One thing I've always said about writing is that as an author, you shouldn't get too attached or fall too in love with any passage or particular part of your prose, and I think that this attitude served me well when it came to TDLF revisions. It's very easy to think that what you've written is genius, but writing a decent book isn't and shouldn't be easy, and thus the harder decision often isn't what to say, but what to leave out or what to cut.

So, with that out of the way, to your question. The tone has essentially remained the same. I "got" Natalie's voice from the get-go, and her voice is such a critical part of her story and her evolution that I never dreamed of - and more importantly, no one suggested - that I modify it.

That said, as I've mentioned before, I certainly made other drastic changes. After reading the first draft, my then-agent suggested that I might have started at the wrong point of the story - I'd originally started on the day that Natalie was diagnosed - and guess what? Turned out she was right.

So out when the first 90 pages. Easy come, easy go. Even though yes, I'll admit that it was a tad painful hitting "delete" on all of those pages. Then, we decided that Natalie needed to be more likable, more relatable. So I went back and threaded in the entire Price is Right plot line. Yes, it's true, the aspect of the book that seems to be among peoples' favorites wasn't even in there to begin with! I also went back and added touches and hints about Natalie's relationship with her mom: why Natalie was who she was and how she got that way.

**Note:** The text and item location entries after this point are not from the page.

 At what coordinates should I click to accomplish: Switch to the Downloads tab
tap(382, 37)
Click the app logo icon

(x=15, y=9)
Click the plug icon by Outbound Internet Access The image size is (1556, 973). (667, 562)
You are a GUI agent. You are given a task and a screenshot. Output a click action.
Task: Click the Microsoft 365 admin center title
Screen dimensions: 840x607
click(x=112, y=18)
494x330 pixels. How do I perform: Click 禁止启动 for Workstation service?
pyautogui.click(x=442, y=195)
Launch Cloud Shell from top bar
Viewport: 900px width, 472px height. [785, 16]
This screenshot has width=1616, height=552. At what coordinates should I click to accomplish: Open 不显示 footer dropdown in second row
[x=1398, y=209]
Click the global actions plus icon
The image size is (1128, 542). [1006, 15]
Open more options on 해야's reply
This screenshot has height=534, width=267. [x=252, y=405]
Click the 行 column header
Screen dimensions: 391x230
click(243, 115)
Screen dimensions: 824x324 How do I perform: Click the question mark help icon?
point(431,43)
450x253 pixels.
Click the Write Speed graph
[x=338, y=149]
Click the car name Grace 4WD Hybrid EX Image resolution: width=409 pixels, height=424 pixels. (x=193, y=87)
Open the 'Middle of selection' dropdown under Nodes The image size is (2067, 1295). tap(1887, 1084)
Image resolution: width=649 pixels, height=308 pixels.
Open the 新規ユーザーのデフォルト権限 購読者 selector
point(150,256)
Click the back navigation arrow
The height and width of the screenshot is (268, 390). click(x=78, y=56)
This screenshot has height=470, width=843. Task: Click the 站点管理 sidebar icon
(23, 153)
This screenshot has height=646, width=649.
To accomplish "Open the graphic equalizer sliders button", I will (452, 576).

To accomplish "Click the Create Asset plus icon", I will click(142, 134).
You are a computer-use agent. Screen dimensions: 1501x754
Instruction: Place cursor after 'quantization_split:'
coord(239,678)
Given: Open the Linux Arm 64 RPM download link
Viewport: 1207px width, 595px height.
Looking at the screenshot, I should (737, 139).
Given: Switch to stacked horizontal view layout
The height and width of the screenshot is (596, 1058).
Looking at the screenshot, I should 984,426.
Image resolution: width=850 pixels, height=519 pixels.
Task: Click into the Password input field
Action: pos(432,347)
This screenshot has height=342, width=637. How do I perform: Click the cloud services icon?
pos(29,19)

And this doesn't even cover the stuff that shifted in my mind while I was writing the first draft: the shifting love interests, the role of Susanna Taylor (who I didn't realize would play such a pivotal role until I was writing), the friendship issues (won't elaborate too much on those, in case of spoilage). These all came up organically as the story took me where it did.

So, the bottom line of this post is really to say, go with the flow. I think often times, authors lose any chance of objectivity because they so passionately believe that what they wrote is solid gold. But there's a reason that we have critique partners and editors and agents. And that reason is because they make our writing better. So let them.

How do you guys feel about the editing process? Is it painful and ego-blowing or a means to a better product?